Raheem Sterling. Credit: Getty.
Manchester City’s Raheem Sterling and Borussia Dortmund’s Jude Bellingham were the reported targets of a number of Hungary supporters inside the Puskas Arena as England turned in a fine performance to win their World Cup qualifier 4-0.
Just 53 days after the heartbreak of their Euro 2020 final defeat to Italy, Sterling put England in front as they ran riot after the break, with Harry Kane, Harry Maguire and Declan Rice also on the scoresheet.
But it was the abuse aimed at England’s black players which marred the evening, with missiles and a flare also thrown on to the pitch by a hostile home crowd.
This ground will be empty for the next two UEFA-organised matches due to sanctions over the racist and homophobic abuse which marred Hungary’s Euro 2020 fixtures, with the third match of a stadium ban suspended.
With no away fans in attendance, the jeers that met England’s players taking the knee before kick-off in the now-familiar stance against racism and discrimination were deafening.
With monkey chants then reported later in the game, it is not the first time Southgate has had to deal with the fallout from such behaviour towards his team.
What did Southgate say?
Euro 2020 qualifiers in Montenegro and Bulgaria were tarnished by similar incidents, with Southgate speaking out against further abuse here.
“We weren’t really aware of it on the bench,” he said.
“It sounds like there has been some incidents and everybody knows what we stand for as a team and that that’s completely unacceptable.
“Everything is being reported to UEFA and we have to see what happens from there.
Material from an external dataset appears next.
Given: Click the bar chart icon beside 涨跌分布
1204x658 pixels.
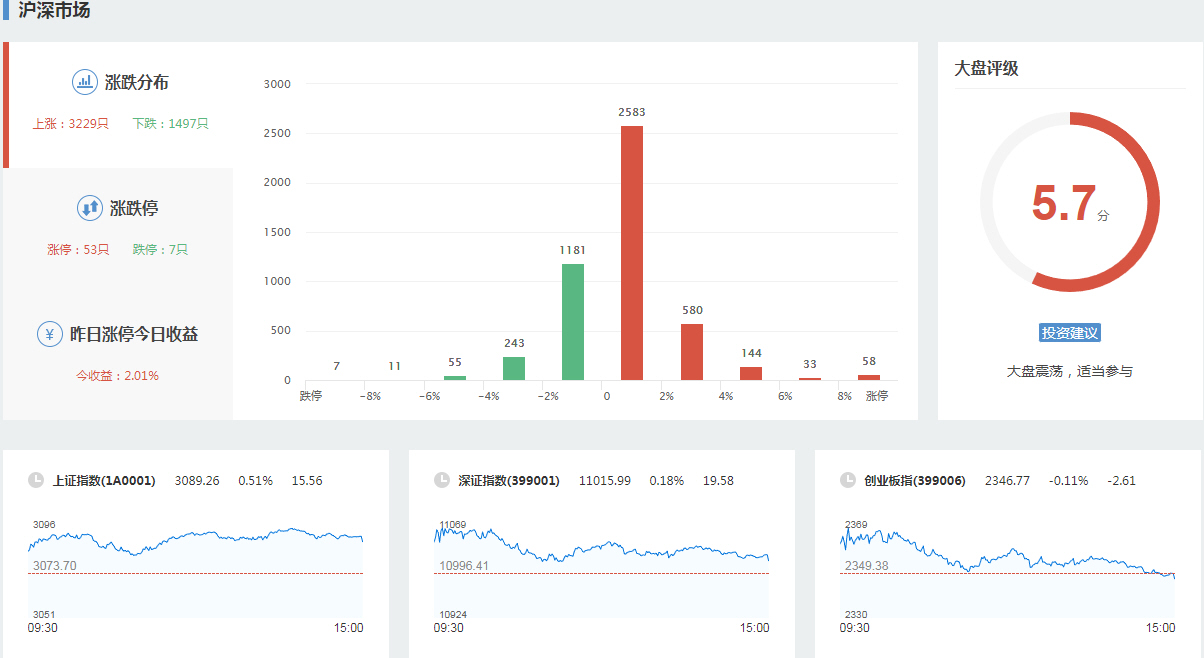Looking at the screenshot, I should (85, 82).
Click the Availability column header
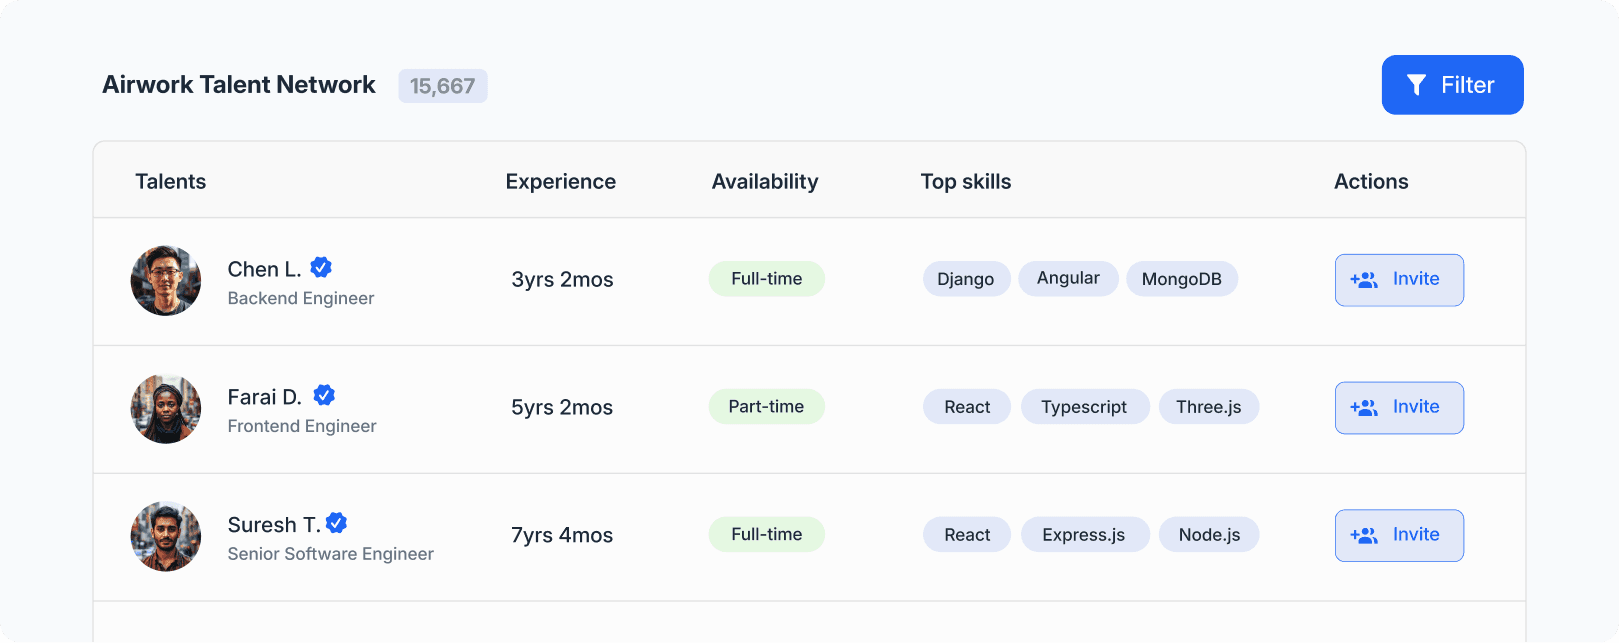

“They (the players) recognise the world is changing. Although some people are stuck in their way of thinking and prejudices, they are going to be the dinosaurs in the end because the world is modernising.
“Hungary isn’t anywhere near as diverse in their population as our country is, it is still taking us a long, long time to get to where we need to get to and inevitably, if other countries don’t have that same level of diversity, it is probably not in their thinking in the same way as in our country.
“We’ll continue to do what we do, continue to try set the right example for young people in our country who will be more influenced by us than people will be elsewhere.”
Southgate had refused to criticise Hungary supporters ahead of the game as three of his own players had been targeted at home, with Marcus Rashford, Jadon Sancho and Bukayo Saka receiving online racist abuse after missing penalties in the shoot-out loss to Italy.
He did call for the authorities to do more to protect players when asked if UEFA and FIFA needed to come together and make sure stadium bans were implemented across all competitions.
“I don’t think our players can do anything more than have done over the past two or three years and in trying to get right messages out, make the right stand,” he added.
“It’s for other people to protect them, for me to protect them in the main, the authorities to protect them as well, they shouldn’t have to be subjected to any form of racism.
“I have to say there’s a balance in the crowd, as we know at home, not everyone at home causes problems.
“Tonight our anthem was really respected remarkably well, so it is not fair to criticise all of the Hungarian fans, a lot were generous and behaved themselves extremely well.
“It’s a very similar situation to the one we find at home, I think. The individuals found responsible need to be dealt with. I think there’s evidence people were filmed and we have got to hope that the authorities deal with that in the right way.”